Bridge in Saint John, Canada

The Reversing Falls Bridge is a two-lane bridge crossing the Saint John River at Saint John, New Brunswick, Canada. It carries New Brunswick Route 100 (Bridge Road) across the river and there is no toll for its use.

==History==
The Reversing Falls rapids are a notoriously dangerous stretch of water passing through a gorge which creates a chasm through the middle of the Saint John metropolitan region. Prior to construction of the first bridge in 1853, ferries were used to connect both sides of the river in the city.

The first bridge was a suspension bridge, built by Joseph Tomlinson, measured 190m in span. Its replacement, the current steel arch structure or Saint John Highway Arch Bridge (designed by Philip Louis Pratley), was opened to public use alongside the original in 1915. Both structures have shared the site of this crossing with the Reversing Falls Railway Bridge since 1885. It is also known as the floating bridge.

Until the 1940s, the Reversing Falls Bridge also carried a streetcar line.

Until 1968, with the opening of a second bridge in Saint John, the Harbour Bridge, the Reversing Falls Bridge was the only link between the city's East and West sides.

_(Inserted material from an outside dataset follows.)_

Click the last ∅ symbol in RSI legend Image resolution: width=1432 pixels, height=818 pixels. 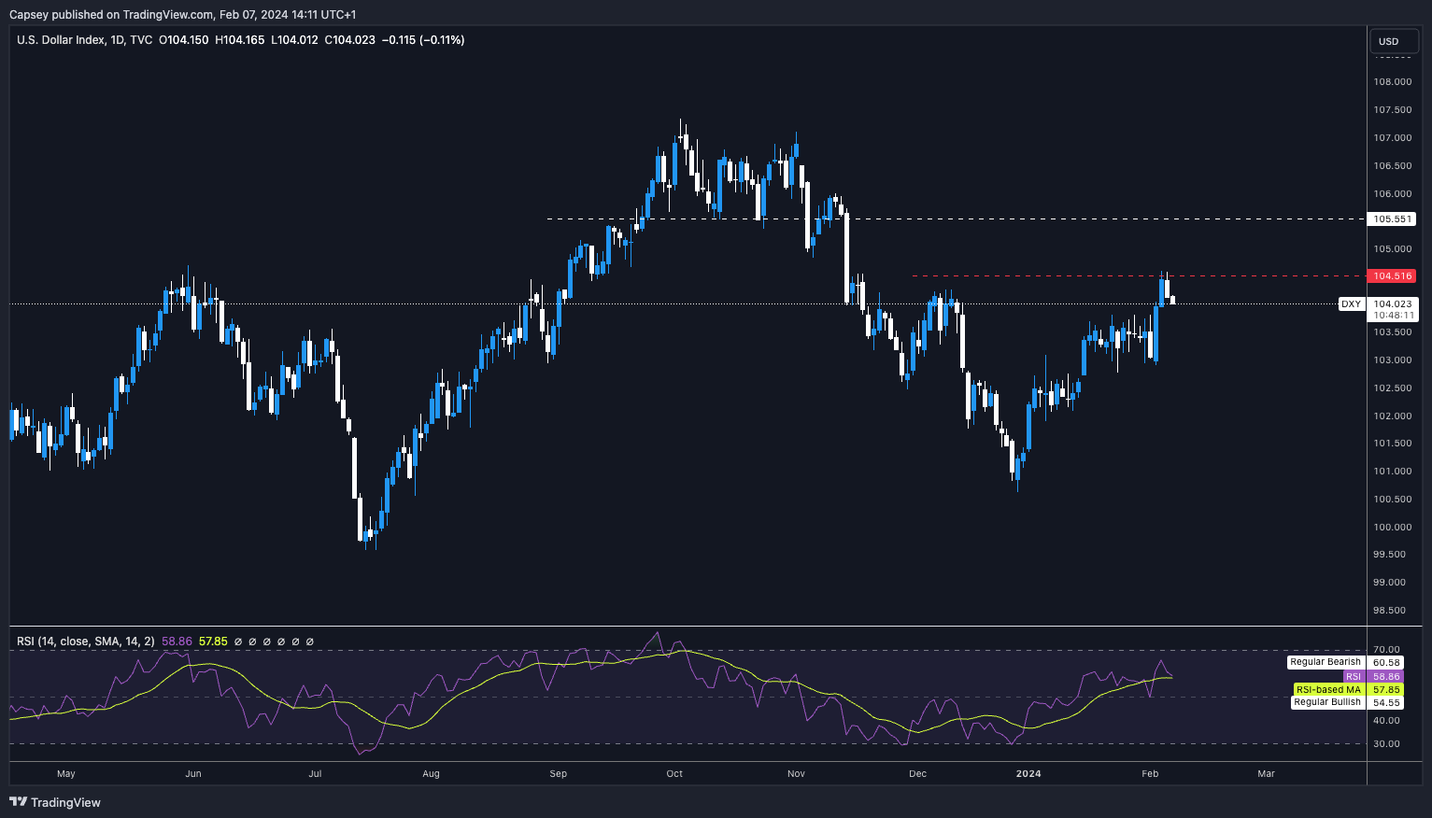(x=310, y=642)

Visitors may stop at a public viewing point above the bridge on the west bank of the river, or use a restaurant and gift shop constructed adjacent to its western abutment.

===Suicide issues===
Reversing Falls Bridge has had issues with being a "suicide bridge", or a spot often used for suicide attempts, with the Saint John Police Force responding to an average of 20 incidents at the bridge annually between 2017 and 2022. The first known suicide attempt in which somebody survived occurred on June 29, 1914, when it was still a suspension bridge. In 2016, plans for a $500,000 suicide barrier were paused by Bill Fraser, the Transportation and Infrastructure Minister at the time. Both members of the public as well as the Saint John City Council have made calls to the province for the installation of a barrier in 2017, in 2019, and again in 2022. The city was set to install security cameras on the bridge in September 2022, but faced delays in January 2023.